• What is being asked:
Count how many lines of the data include the string "Organization", then say that number and stop.
+--
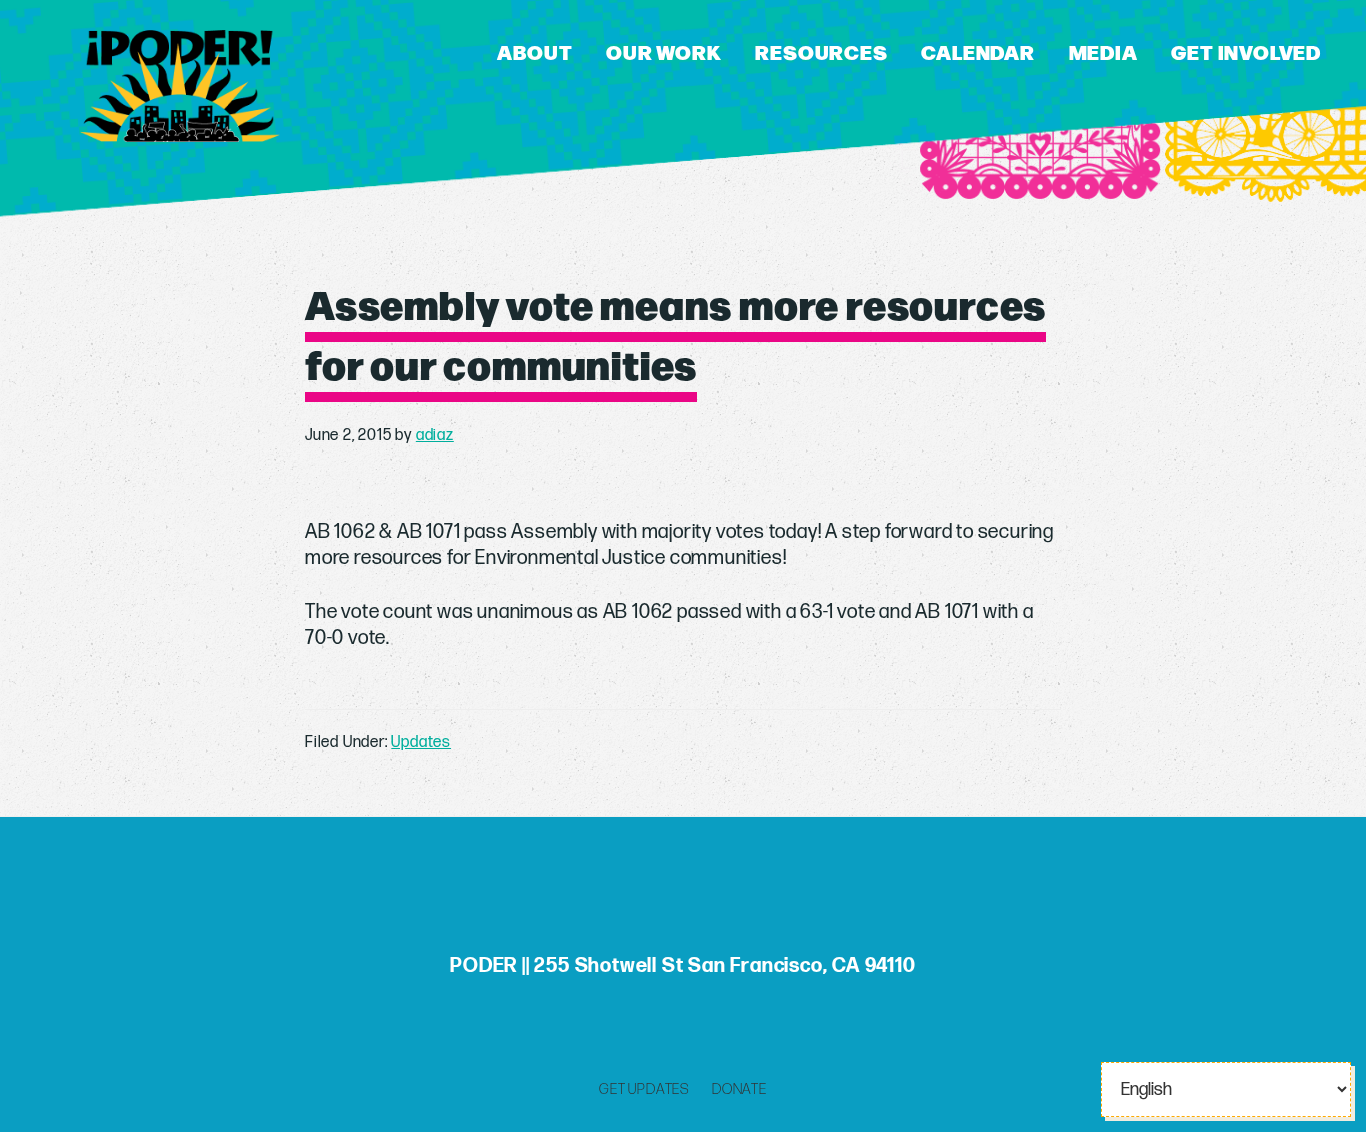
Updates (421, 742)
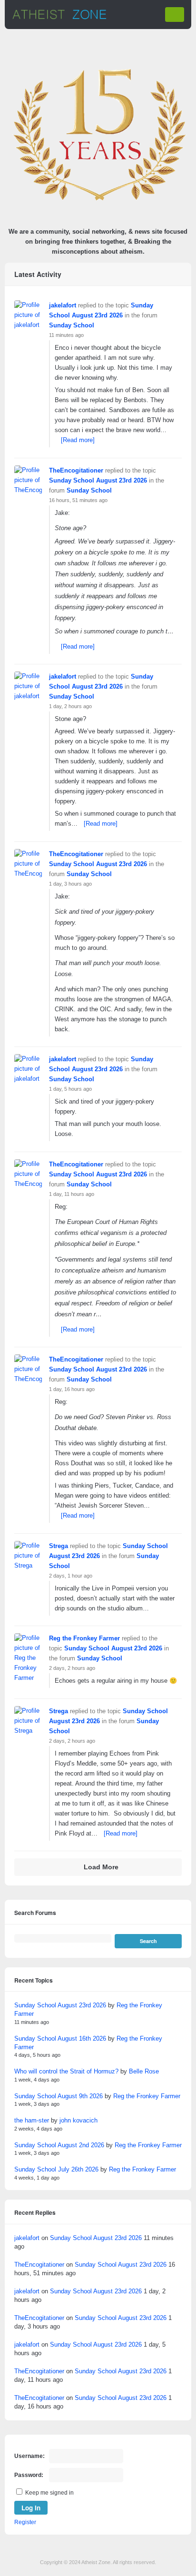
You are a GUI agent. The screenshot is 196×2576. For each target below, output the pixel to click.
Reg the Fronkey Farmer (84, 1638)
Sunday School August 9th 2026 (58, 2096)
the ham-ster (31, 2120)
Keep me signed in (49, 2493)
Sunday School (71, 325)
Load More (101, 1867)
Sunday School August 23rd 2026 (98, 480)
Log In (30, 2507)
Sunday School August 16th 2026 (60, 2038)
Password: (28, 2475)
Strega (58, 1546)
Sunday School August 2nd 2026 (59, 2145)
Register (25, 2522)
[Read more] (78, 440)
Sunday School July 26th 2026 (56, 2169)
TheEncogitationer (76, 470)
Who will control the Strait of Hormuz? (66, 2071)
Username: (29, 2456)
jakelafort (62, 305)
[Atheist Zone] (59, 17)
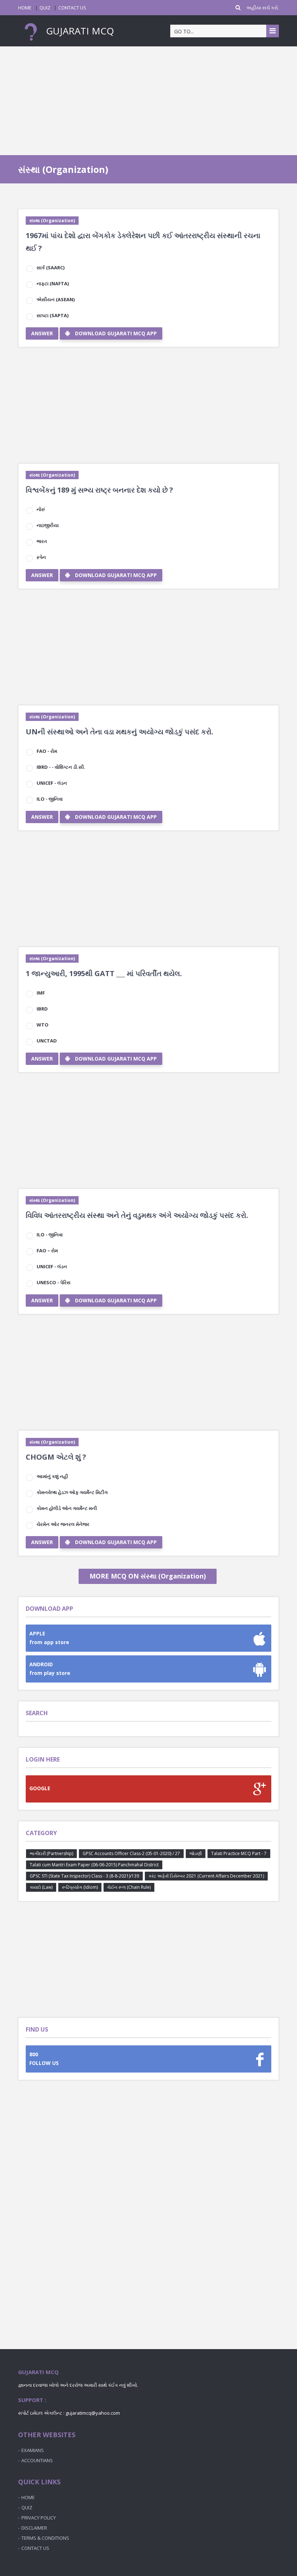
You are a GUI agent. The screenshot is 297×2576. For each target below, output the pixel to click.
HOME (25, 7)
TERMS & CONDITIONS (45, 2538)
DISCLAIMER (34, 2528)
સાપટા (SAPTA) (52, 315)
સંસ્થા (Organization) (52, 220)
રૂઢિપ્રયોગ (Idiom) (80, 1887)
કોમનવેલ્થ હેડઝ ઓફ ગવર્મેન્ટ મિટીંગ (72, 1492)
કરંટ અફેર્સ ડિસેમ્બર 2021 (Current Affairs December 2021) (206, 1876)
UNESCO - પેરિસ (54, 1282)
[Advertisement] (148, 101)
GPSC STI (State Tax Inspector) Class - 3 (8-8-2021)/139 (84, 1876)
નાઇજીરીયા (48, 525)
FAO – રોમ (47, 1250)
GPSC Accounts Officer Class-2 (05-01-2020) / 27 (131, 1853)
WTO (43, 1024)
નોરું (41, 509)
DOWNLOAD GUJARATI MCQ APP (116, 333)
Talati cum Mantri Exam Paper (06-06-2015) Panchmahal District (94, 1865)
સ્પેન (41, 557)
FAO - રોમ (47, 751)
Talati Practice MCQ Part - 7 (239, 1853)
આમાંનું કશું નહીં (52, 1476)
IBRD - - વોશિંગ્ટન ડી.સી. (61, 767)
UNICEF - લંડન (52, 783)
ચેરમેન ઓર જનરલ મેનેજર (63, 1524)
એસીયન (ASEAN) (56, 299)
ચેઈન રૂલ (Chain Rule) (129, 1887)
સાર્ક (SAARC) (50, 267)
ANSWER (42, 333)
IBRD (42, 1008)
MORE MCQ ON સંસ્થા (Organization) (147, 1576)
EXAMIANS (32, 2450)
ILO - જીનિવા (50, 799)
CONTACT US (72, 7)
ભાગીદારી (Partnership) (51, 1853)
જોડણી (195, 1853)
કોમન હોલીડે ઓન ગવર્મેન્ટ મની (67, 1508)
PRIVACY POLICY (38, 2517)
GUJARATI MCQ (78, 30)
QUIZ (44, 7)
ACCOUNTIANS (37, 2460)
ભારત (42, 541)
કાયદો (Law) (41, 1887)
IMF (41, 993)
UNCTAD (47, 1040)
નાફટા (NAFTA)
+--
• Result of the task:
2